Lucas' Kunstfigur Fred, der 2006 das Licht der Welt erblickte, spricht schnell und hoch, als hätte der Bub zu oft an der Heliumflasche geschnüffelt. Und Fred tut das, was alle Sechsjährigen gerne machen: Er hüpft mit dem T-Shirt in den Pool, begeistert sich für Feuerwerke, streitet mit dem neuen Freund seiner Mutter und hasst den Zahnarzt.
Daneben gibt es noch allerlei schräge Einfälle, von Stalking über Probleme mit Mädchen und dem eigenen Körper. Lustig ist das alles nicht wirklich, allenfalls schräg. Worin die Faszination von Fred liegt, versuchen derzeit diverse US-Medien zu ergründen - allerdings ohne schlau zu werden aus dem Hype, den 45 Millionen Menschen mittragen.

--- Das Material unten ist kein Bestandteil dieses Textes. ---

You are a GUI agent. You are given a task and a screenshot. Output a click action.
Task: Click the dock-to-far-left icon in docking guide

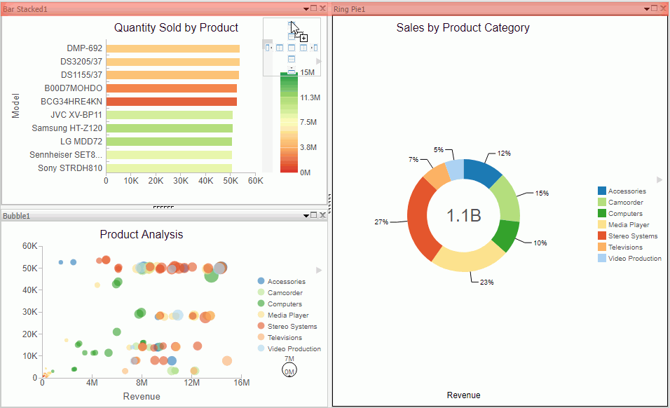(268, 48)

"Es könnte etwas damit zu tun haben, dass die Show von einem Kind für Kinder gemacht wird", orakelt etwa "HeraldNet". Während Fred mit unzähligen Problemen zu kämpfen hat, geht es Lucas prächtiger denn je: Der 14-Jährige hat einen Manager engagiert und macht auf einem US-Kindersender bereits Werbung für einen SMS-Dienst.